The Trademark Doctrine of Foreign Equivalents

How does the USPTO treat trademarks that include a foreign language term? Would a person be able to sneak a generic term into a US trademark registration by merely translating the generic term into a foreign language? What if the English translation of a foreign-language term is confusingly similar to another trademark registration? These questions are answered by reviewing the Doctrine of Foreign Equivalents. What is the Doctrine of Foreign Equivalents and when does it apply?

The Doctrine of Foreign Equivalents

The Doctrine of Foreign Equivalents (the “DoFE”) is part of trademark law. It applies to trademarks that have a term in a foreign language. Essentially, the DoFE says that marks that include foreign-language terms should be translated into English for the purpose of determining if the trademark application should be allowed or refused.
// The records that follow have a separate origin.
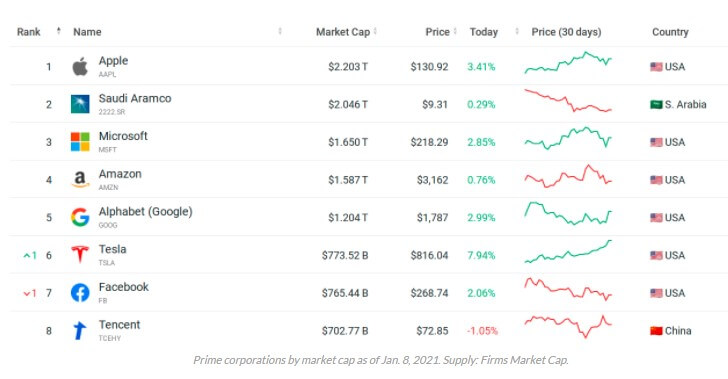This screenshot has height=379, width=728.
Task: Select the Microsoft four-color logo
Action: [x=80, y=142]
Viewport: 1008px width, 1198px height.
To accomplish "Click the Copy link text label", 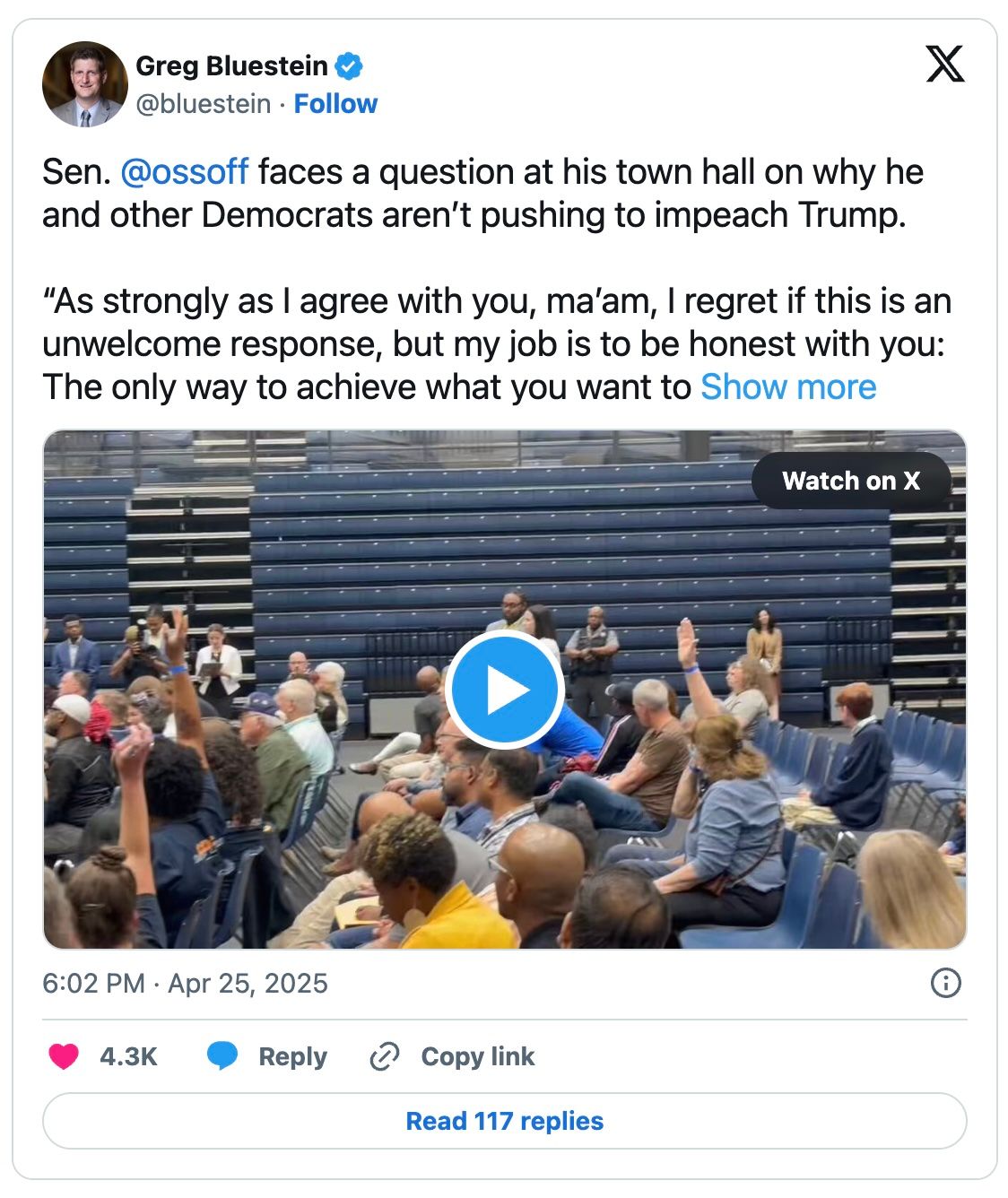I will [477, 1056].
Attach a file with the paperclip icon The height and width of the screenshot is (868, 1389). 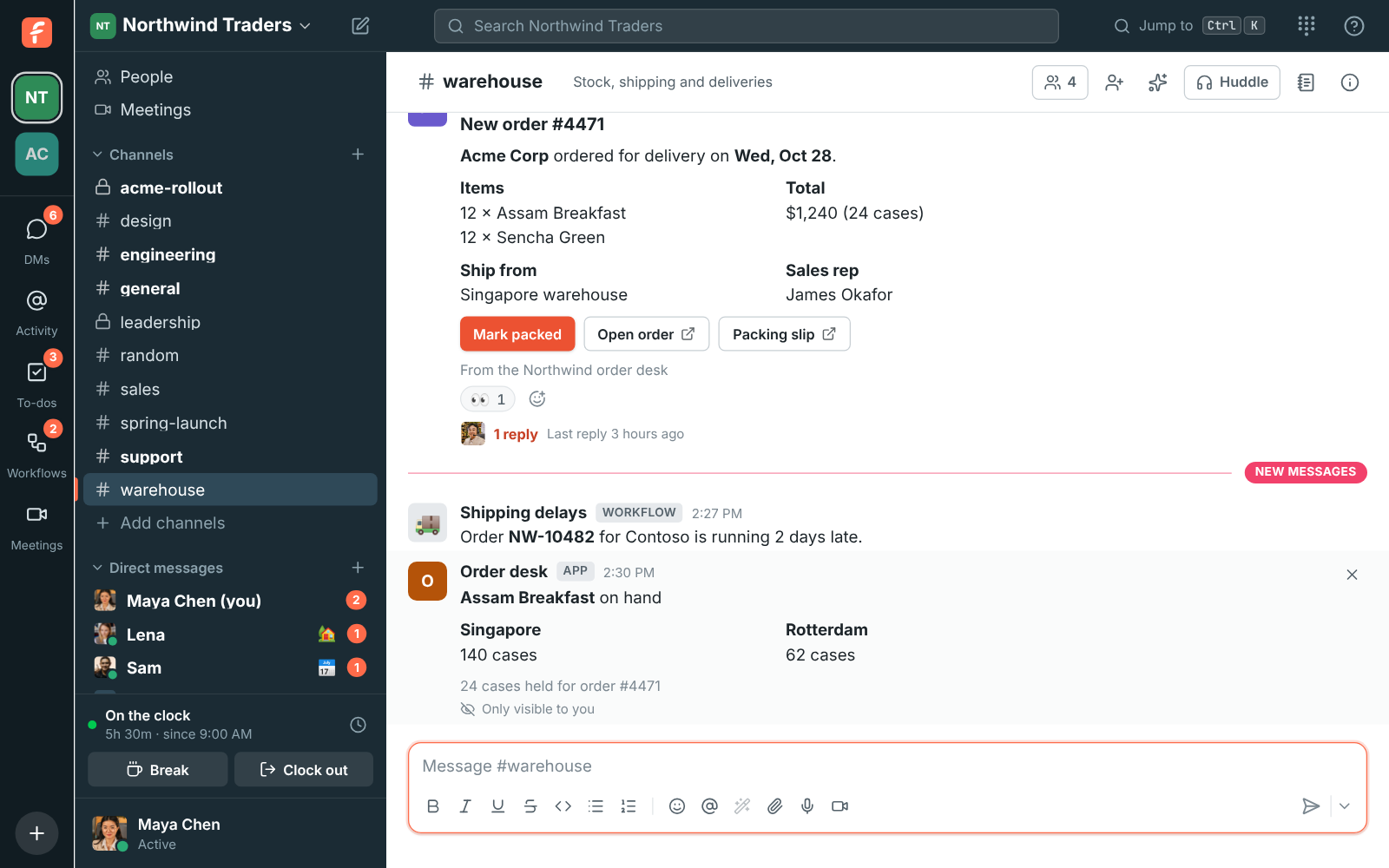[x=774, y=806]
Thus, a foreign-language translation of a generic English word is likewise generic and should be refused. Also, if the translated meaning of a foreign-language mark is sufficiently similar to another registration that confusion is likely to result, then the application should be refused. However, there are limits to the DoFE.

The DoFE was applied in these examples:

  • MARAZUL (which translates to “blue sea”) is likely to cause confusion with a previous mark for BLUE SEA for similar goods.
  • LA PEREGRINA (which translates to “the pilgrim”) is likely to cause confusion with a previous mark for PILGRIM for similar goods.
  • SAPORITO (which translates to “tasty”) is merely descriptive because it describes a characteristic of the product.

Limits to the Doctrine of Foreign Equivalents

Courts have decided that the DoFE applies only when it is likely that “the ordinary American purchaser would stop and translate [the term] into its English equivalent.” A key requirement is that the translation must be literal and direct, with no other relevant meanings or shades of meaning.

Because of the “stop and translate” requirement of the Doctrine of Foreign Equivalents, dead or obscure languages may not be subject to the DoFE. The DoFE only applies to languages that are common and modern. Whether a particular language is common enough to trigger the DoFE is determined on a case-by-case basis.

If you want to include a foreign-language term in your trademark, be sure to use terms that are not literal translations of English-equivalent generic terms or that have a similar meaning to other trademark registrations.

Overcoming a Refusal Based on the Doctrine of Foreign Equivalents

If you receive a refusal because the examiner relied on an English translation of your trademark, you can try to argue that the DoFE does not apply because there are other relevant connotations or variations in meaning for the foreign-language term. (Remember, the translation must be literal and direct for the DoFE to factor in.)

For example, in one case, a mark for DOVE was not likely to cause confusion with PALOMA for similar goods because the Spanish word “paloma” and the English word “dove” are not exact synonyms: “paloma” translates into either “dove” or “pigeon.” This difference in meaning was enough that the DoFE did not apply.